**TEXTE CITÉ**
----------------

2018 a encore bien des mois pour briller côté ciné, et pourtant La Forme de l'eau de Guillermo del Toro risque de déjà figurer parmi les films préférés de l'année de bien des spectateurs. On vous dit pourquoi dans cette critique qui reste en surface pour ne rien gâcher.
Pour accompagner au mieux la lecture de notre critique, nous vous invitons à lancer la musique ci-dessous.
[https://www.youtube.com/watch?v=HA8dDFFvOUw][1]
Si vous ne regardez pas la fort sympathique série animée Trollhunters sur Netflix, cela doit probablement faire un petit moment que vous n’avez pas vu une oeuvre signée Guillermo del Toro. L’homme aux multiples casquettes n’a en effet pas fait grand-chose depuis Pacific Rim en 2013 puis Crimson Peak en 2015, et a visiblement depuis préféré se concentrer sur le film qui nous intéresse ici : La Forme de l’eau (ou The Shape of Water en VO, puisque nous l’avons vu en VO comme il se doit). Grand bien lui en a pris, car son nouveau long-métrage où il fait à la fois office de réalisateur, scénariste et producteur est une petite merveille.
Beaucoup d’eau salée mais pas trop de larmes
Dans The Shape of Water, nous sommes en 1962 en pleine Guerre froide. L’intrigue suit Elisa Esposito (Sally Hawkins), une femme de ménage muette qui travaille dans un laboratoire gouvernemental américain secret. Malgré les présences de son amie et collègue Zelda (Octavia Spencer) et de son ami et voisin Giles (Richard Jenkins), notre héroïne a une vie très routinière et solitaire. Mais cela va changer quand elle va découvrir que son lieu de travail abrite une créature humanoïde amphibie avec laquelle elle va se lier malgré les règles et l’impossibilité de parler.

----------------

**JEU DE DONNÉES**
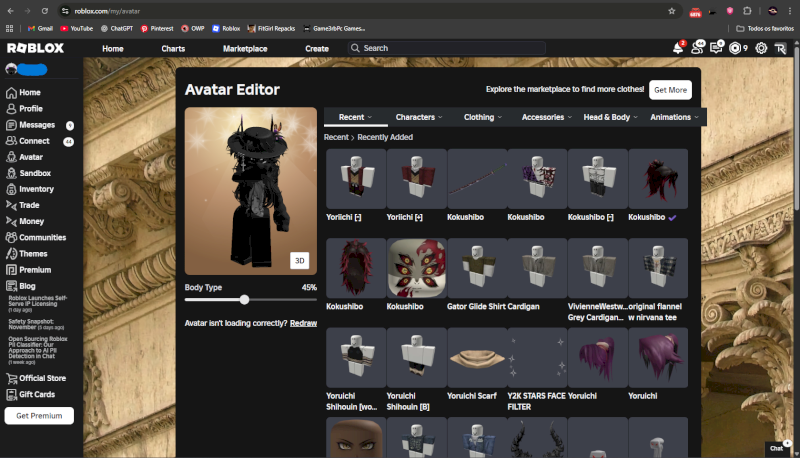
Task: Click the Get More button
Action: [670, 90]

----------------

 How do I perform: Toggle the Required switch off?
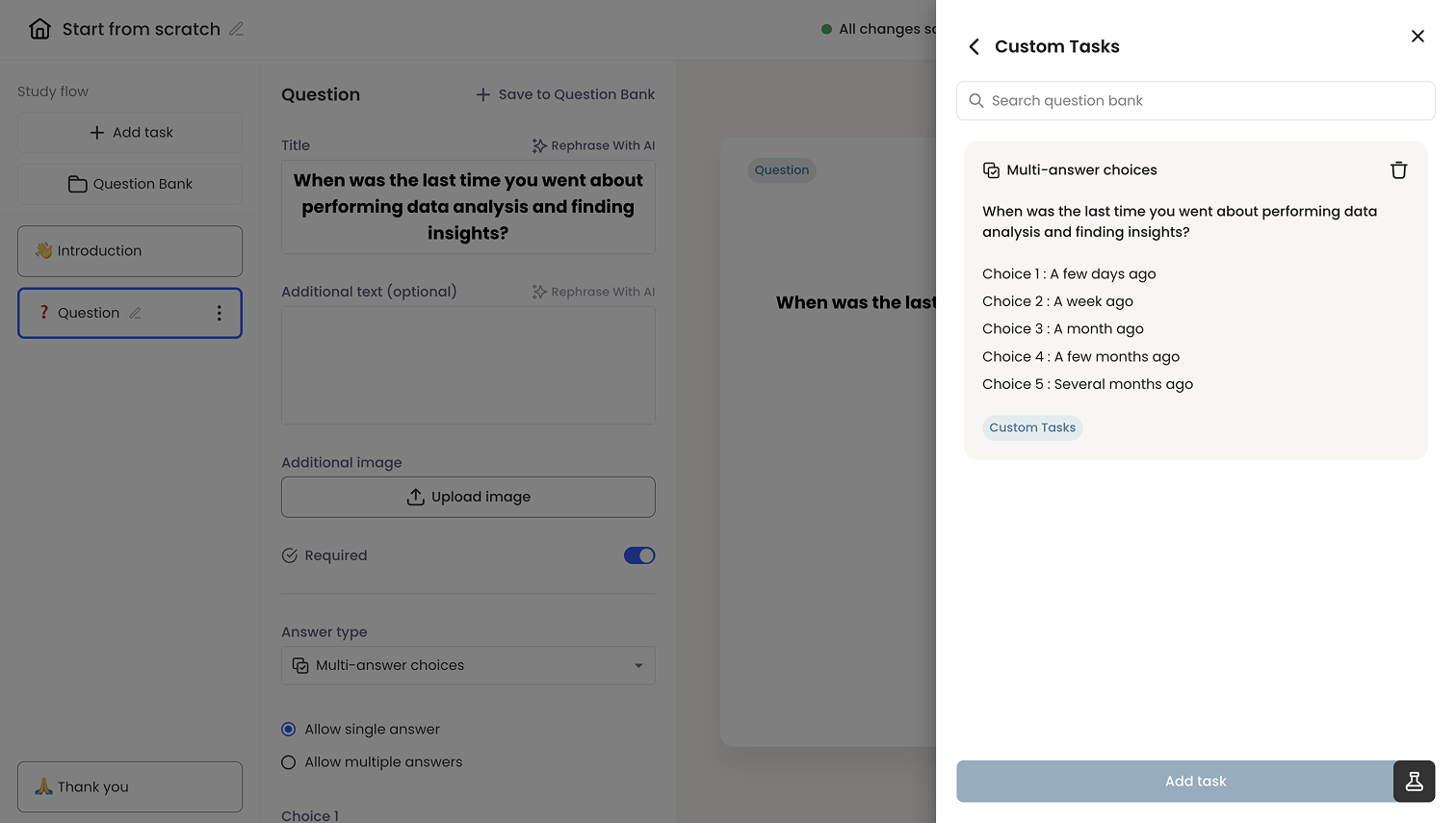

----------------

**CONSIGNE ÉCRITE A**
D'après la critique de La Forme de l'eau, en quelle année se déroule l'intrigue du film ?
**CONSIGNE ÉCRITE B**
Dans la critique de La Forme de l'eau, renvoyez s'il vous plaît le passage qui commence aux mots « Pour accompagner au » et s'arrête après « une petite merveille. ».

**BONNE RÉPONSE A**
En 1962, en pleine Guerre froide.

**BONNE RÉPONSE B**
Pour accompagner au mieux la lecture de notre critique, nous vous invitons à lancer la musique ci-dessous.
[https://www.youtube.com/watch?v=HA8dDFFvOUw][1]
Si vous ne regardez pas la fort sympathique série animée Trollhunters sur Netflix, cela doit probablement faire un petit moment que vous n’avez pas vu une oeuvre signée Guillermo del Toro. L’homme aux multiples casquettes n’a en effet pas fait grand-chose depuis Pacific Rim en 2013 puis Crimson Peak en 2015, et a visiblement depuis préféré se concentrer sur le film qui nous intéresse ici : La Forme de l’eau (ou The Shape of Water en VO, puisque nous l’avons vu en VO comme il se doit). Grand bien lui en a pris, car son nouveau long-métrage où il fait à la fois office de réalisateur, scénariste et producteur est une petite merveille.